Records shown:
[BEGIN]

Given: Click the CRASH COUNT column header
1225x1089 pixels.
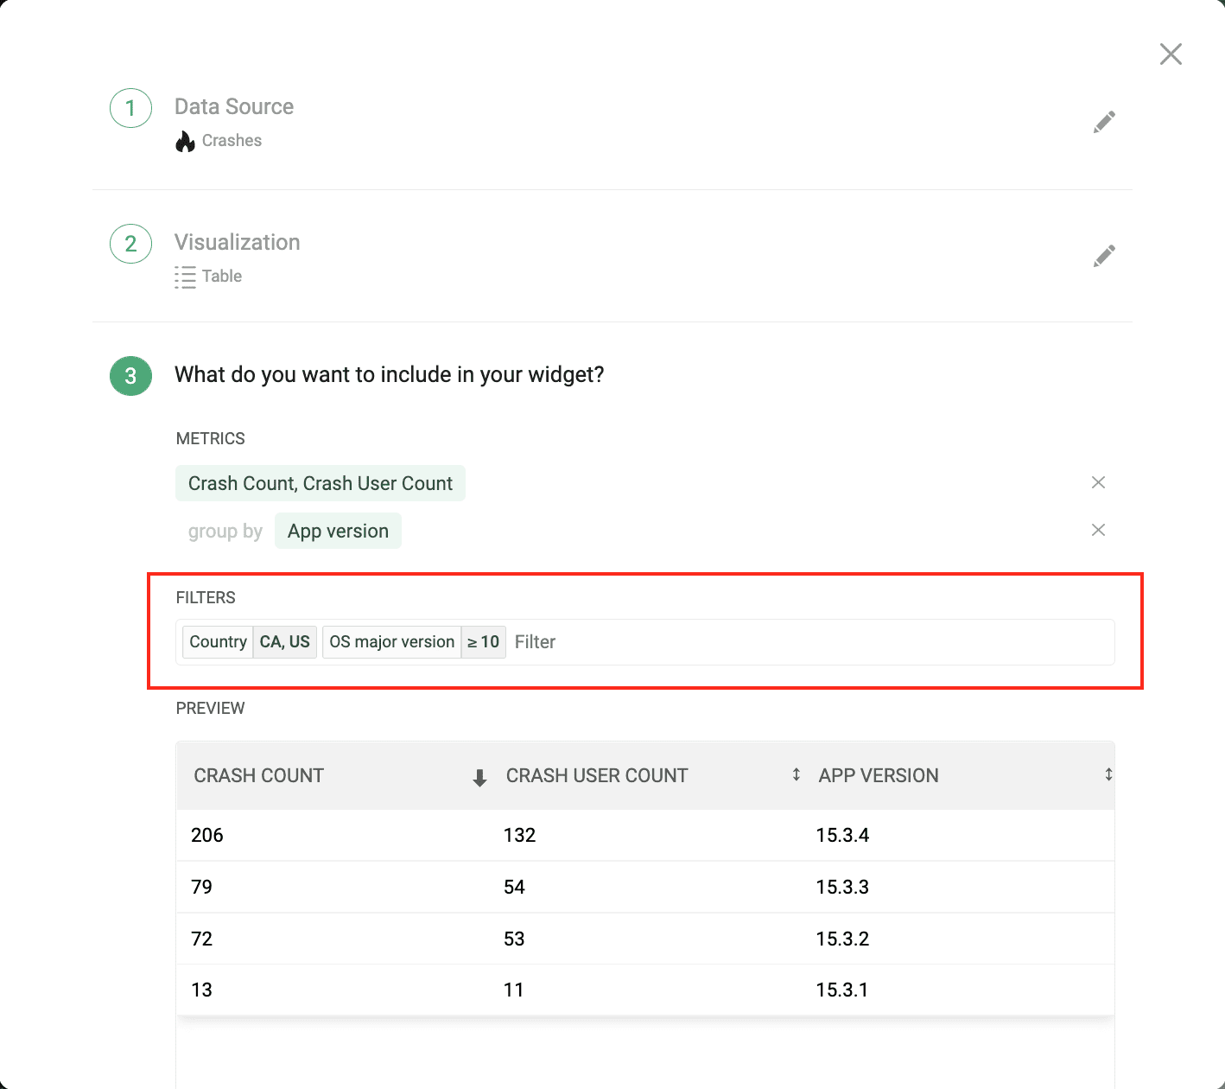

[END]
[BEGIN]

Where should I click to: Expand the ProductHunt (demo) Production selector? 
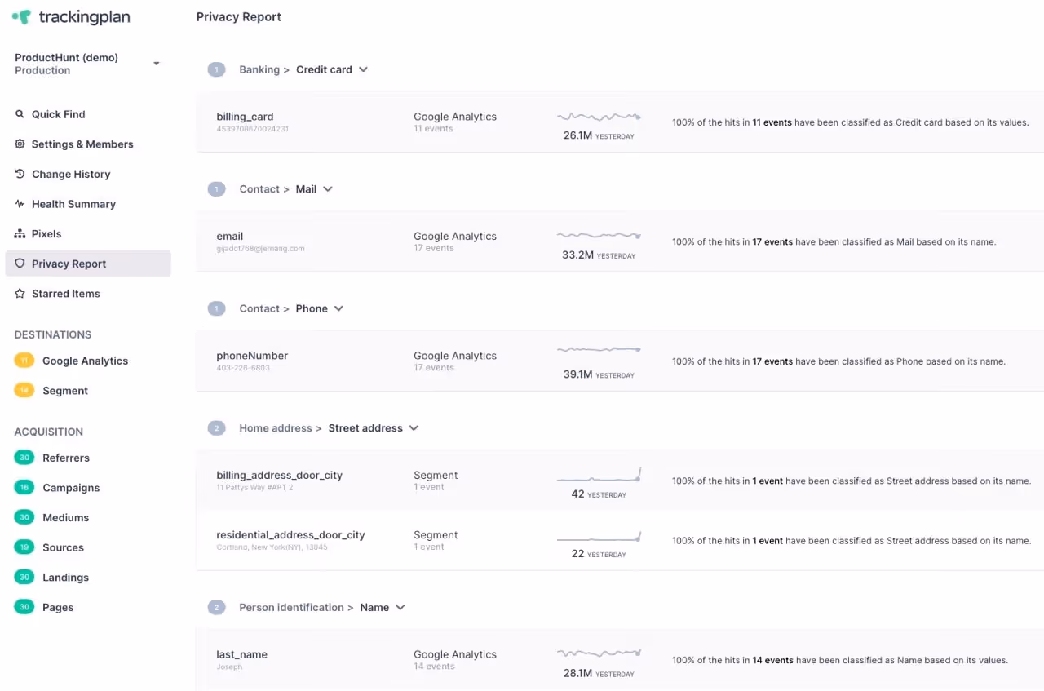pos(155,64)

[END]
[BEGIN]

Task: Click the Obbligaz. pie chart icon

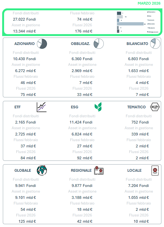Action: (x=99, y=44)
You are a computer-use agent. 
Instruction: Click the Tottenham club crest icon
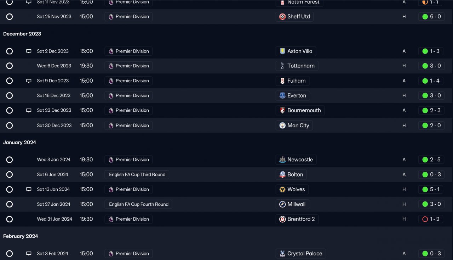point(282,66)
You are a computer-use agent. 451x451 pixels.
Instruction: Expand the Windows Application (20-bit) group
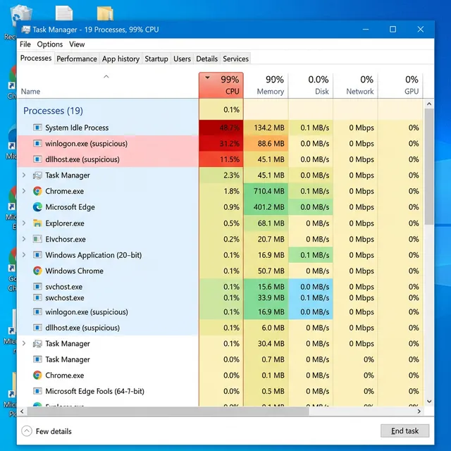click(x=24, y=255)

[END]

Copy the rows starting at the line containing "Given: Click the CRASH COUNT column header" and ending at the line containing "1225x1089 pixels.", reproducing each line without any change.

Response to this task:
Given: Click the CRASH COUNT column header
1225x1089 pixels.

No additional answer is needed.